If they had wanted to fight for Max, they would have won. I was his mom, and fine that counted for something, but I knew how this world worked and they had the money.

And the connections.

And the power.

So, Levi could be mad all he wanted, but I knew without a doubt I’d done the right thing.

I felt great for all of three seconds and then “How Do I Live”by LeAnn Rimes came through the diner speakers and I felt like stomping my foot in protest. I didn’t, because I was a grown-up, but I felt like it.

“Y’all right, sugar?” Rosie asked when I brought a bucket full of dishes behind the counter. “For a moment there I thought you were going to throw those plates against the wall.” She looked off in the distance and added, “Wouldn’t have been the first time that’s happened, mind you. But it’s a hell of a mess to clean up.”

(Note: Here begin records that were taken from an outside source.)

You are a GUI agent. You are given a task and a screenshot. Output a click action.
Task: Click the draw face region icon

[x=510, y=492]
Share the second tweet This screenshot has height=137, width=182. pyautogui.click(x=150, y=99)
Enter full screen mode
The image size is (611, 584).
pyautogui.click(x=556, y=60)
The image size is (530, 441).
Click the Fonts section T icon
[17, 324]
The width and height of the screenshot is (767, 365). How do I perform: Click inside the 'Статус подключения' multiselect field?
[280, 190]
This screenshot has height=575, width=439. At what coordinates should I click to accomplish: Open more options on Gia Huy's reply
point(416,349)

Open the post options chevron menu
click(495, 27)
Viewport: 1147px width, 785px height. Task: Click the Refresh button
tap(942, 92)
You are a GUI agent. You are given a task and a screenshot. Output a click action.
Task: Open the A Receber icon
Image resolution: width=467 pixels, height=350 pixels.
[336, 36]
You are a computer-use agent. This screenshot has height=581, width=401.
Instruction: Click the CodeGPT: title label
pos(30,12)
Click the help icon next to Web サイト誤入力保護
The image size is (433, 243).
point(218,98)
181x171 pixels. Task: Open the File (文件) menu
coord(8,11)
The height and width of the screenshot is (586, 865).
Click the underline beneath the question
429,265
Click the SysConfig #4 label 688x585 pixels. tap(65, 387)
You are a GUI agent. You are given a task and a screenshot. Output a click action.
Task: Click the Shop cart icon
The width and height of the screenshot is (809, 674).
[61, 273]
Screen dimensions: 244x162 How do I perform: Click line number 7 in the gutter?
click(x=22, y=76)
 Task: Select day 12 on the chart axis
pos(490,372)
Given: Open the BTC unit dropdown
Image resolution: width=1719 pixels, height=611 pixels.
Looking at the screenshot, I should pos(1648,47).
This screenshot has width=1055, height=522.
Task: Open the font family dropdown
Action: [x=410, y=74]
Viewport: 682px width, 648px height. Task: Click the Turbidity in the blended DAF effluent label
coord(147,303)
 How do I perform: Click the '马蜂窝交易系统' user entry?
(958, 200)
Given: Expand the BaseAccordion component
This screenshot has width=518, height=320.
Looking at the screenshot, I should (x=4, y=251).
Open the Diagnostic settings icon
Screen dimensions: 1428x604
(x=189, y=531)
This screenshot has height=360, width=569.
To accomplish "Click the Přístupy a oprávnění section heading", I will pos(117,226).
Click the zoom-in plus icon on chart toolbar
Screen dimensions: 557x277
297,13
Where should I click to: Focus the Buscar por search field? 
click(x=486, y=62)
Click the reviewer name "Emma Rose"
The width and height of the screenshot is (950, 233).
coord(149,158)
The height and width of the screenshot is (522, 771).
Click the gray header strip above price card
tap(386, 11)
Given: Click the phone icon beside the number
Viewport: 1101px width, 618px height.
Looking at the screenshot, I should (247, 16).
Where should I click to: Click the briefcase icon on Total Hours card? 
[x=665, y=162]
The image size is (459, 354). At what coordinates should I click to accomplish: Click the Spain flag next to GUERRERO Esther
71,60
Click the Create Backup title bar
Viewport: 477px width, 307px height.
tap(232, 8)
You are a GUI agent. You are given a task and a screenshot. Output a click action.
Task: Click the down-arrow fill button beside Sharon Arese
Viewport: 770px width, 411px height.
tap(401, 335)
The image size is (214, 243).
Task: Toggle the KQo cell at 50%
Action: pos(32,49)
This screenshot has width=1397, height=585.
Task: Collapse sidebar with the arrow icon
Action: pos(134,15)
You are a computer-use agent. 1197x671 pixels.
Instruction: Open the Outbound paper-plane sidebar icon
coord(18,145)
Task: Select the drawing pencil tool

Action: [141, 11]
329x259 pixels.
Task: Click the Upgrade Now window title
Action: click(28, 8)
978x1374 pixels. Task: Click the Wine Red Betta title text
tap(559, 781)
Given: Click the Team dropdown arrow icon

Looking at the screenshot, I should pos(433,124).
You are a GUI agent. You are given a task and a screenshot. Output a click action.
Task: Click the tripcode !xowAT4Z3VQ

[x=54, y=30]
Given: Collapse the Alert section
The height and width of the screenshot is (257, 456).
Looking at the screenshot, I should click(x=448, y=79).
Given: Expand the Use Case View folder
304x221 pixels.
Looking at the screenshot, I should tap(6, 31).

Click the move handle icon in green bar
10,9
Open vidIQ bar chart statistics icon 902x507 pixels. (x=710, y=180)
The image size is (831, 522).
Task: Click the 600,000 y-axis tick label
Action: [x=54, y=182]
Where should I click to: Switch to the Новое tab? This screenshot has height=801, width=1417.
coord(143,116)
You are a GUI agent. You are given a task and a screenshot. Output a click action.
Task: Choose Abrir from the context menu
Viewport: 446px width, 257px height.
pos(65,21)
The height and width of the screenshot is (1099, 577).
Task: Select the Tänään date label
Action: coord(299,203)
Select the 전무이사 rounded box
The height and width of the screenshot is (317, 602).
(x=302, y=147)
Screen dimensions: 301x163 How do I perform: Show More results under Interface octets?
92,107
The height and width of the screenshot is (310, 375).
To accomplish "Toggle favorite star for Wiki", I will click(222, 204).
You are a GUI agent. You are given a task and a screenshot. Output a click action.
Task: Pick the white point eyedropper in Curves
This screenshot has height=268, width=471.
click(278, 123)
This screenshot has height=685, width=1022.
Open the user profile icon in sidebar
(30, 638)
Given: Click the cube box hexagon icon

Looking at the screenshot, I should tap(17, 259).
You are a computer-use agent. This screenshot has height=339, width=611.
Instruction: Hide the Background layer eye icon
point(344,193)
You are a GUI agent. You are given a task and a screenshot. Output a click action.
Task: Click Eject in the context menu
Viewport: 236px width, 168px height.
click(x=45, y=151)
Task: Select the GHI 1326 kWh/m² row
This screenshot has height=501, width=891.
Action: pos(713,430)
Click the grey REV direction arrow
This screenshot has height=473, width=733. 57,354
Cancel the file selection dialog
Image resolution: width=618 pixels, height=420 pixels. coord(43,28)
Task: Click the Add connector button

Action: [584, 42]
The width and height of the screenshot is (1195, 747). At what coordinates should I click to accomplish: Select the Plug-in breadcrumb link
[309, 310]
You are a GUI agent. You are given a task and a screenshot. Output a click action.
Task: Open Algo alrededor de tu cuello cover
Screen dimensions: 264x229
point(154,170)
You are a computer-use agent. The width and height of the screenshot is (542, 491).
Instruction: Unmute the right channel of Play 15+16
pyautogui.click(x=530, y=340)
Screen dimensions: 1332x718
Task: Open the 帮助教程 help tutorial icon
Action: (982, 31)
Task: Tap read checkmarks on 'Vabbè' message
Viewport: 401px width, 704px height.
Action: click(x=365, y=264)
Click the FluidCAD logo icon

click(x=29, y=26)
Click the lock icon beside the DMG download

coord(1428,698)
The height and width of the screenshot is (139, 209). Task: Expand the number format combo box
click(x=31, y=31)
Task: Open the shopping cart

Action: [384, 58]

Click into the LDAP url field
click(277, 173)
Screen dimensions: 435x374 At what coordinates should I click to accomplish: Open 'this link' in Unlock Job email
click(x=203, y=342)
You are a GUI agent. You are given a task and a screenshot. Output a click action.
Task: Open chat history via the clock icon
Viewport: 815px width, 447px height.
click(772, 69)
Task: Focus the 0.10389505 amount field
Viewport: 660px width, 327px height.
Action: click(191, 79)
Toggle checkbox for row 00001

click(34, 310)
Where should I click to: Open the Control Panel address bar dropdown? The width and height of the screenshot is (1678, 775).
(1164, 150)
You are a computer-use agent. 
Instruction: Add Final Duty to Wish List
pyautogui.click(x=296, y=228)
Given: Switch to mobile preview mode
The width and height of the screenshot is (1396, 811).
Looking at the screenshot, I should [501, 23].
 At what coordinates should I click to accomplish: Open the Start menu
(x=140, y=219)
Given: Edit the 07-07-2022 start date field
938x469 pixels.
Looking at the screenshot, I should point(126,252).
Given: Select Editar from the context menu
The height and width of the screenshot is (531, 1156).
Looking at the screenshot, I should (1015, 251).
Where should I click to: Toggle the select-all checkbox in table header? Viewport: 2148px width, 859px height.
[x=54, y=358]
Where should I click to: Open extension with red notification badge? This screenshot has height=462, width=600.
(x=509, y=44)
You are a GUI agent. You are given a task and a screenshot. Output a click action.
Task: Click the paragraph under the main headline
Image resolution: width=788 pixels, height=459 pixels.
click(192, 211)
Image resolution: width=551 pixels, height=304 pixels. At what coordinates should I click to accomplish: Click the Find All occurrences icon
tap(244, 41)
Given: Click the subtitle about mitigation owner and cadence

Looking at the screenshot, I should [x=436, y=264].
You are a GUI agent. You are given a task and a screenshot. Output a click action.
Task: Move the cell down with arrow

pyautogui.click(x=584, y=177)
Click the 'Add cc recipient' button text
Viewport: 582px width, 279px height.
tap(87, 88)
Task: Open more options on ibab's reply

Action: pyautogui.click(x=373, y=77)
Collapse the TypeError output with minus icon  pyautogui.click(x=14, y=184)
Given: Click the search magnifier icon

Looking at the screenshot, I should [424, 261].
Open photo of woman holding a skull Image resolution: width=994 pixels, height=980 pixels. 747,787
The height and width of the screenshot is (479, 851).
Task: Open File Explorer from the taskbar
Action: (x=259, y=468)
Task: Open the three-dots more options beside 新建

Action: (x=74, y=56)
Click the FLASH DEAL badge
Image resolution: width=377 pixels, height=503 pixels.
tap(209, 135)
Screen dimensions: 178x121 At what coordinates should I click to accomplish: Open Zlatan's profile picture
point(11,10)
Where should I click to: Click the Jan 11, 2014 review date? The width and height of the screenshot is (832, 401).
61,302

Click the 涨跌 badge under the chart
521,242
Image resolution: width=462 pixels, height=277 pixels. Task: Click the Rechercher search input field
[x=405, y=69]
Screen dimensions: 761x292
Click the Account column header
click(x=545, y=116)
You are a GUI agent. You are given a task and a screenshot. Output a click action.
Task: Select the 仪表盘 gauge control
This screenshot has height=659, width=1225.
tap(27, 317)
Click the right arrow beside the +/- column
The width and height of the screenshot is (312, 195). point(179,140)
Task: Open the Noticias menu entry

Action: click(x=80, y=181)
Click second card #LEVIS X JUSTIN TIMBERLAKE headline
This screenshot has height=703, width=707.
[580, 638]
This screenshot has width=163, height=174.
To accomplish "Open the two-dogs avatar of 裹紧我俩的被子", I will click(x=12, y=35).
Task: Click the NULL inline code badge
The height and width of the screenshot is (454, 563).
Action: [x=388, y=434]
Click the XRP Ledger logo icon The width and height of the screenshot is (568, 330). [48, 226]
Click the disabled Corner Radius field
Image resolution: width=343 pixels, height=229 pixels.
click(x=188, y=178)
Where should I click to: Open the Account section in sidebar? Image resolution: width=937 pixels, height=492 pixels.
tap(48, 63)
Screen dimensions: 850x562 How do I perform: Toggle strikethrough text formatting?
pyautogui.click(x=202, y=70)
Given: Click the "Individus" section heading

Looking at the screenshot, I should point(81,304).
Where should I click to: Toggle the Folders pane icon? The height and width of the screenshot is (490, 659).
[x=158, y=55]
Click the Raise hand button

My lips lifted, and I was surprised to find myself smiling. It was small, barely there, but it was there. “I might have thought about it for a split second,” I admitted. “But then I realized I’d be the one cleaning it up and decided it did not sound appealing.”

She laughed before going over to the pie display and pulling a piece of chocolate silk from inside. “Must be man trouble then.” She motioned to the stools on the other side of the counter. “Sit down and tell me about it.”